SKEDSOFT

Data Mining & Data Warehousing

Introduction:

Using Static Discretization of Quantitative Attributes: Quantitative attributes, in this case, are discretized before mining using predefined concept hierarchies or data discretization techniques, where numeric values are replaced by interval labels. Categorical attributes may also be generalized to higher conceptual levels if desired.

 If the resulting task-relevant data are stored in a relational table, then any of the frequent itemset mining algorithms we have discussed can be modified easily so as to find all frequent predicate sets rather than frequent itemsets. In particular, instead of searching on only one attribute like buys, we need to search through all of the relevant attributes, treating each attribute-value pair as an itemset.

Alternatively, the transformed multidimensional data may be used to construct a data cube. Data cubes are well suited for the mining of multidimensional association rules: They store aggregates (such as counts), in multidimensional space, which is essential for computing the support and confidence of multidimensional association rules. The cells of an n-dimensional cuboid can be used to store the support counts of the corresponding n-predicate sets. The base cuboid aggregates the task-relevant data by age, income, and buys; the 2-D cuboid, (age, income), aggregates by age and income, and so on; the 0-D (apex) cuboid contains the total number of transactions in the task-relevant data.

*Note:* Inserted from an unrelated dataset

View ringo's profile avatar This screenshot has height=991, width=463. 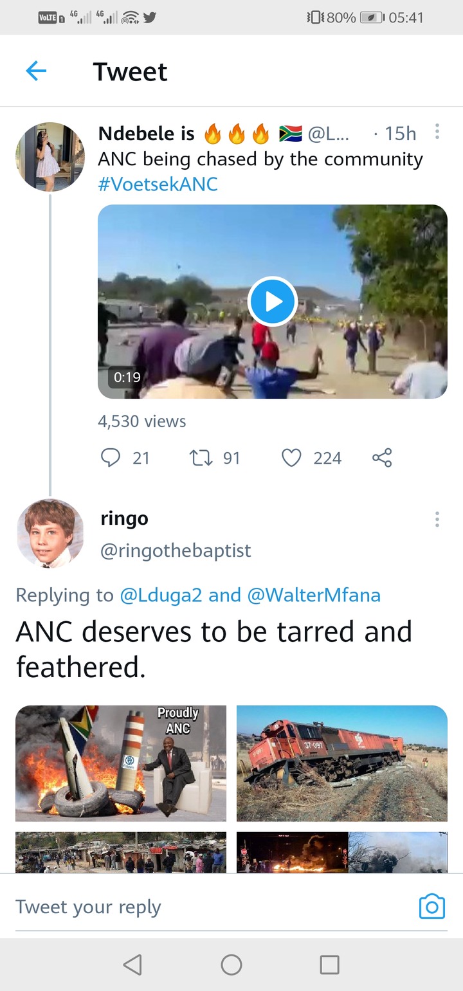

Due to the ever-increasing use of data warehouse and OLAP technology, it is possible that a data cube containing the dimensions that are of interest to the user may already exist, fully materialized. If this is the case, we can simply fetch the corresponding aggregate values and return the rules needed using a rule generation algorithm (Section 5.2.2). Notice that even in this case, the Apriori property can still be used to prune the search space. If a given k-predicate set has support sup, which does not satisfy minimum support, then further exploration of this set should be terminated. This is because any more specialized version of the k-itemset will have support no greater that sup and, therefore, will not satisfy minimum support either. In cases where no relevant data cube exists for the mining task, we must create one on the fly. This becomes an iceberg cube computation problem, where the minimum support threshold is taken as the iceberg condition.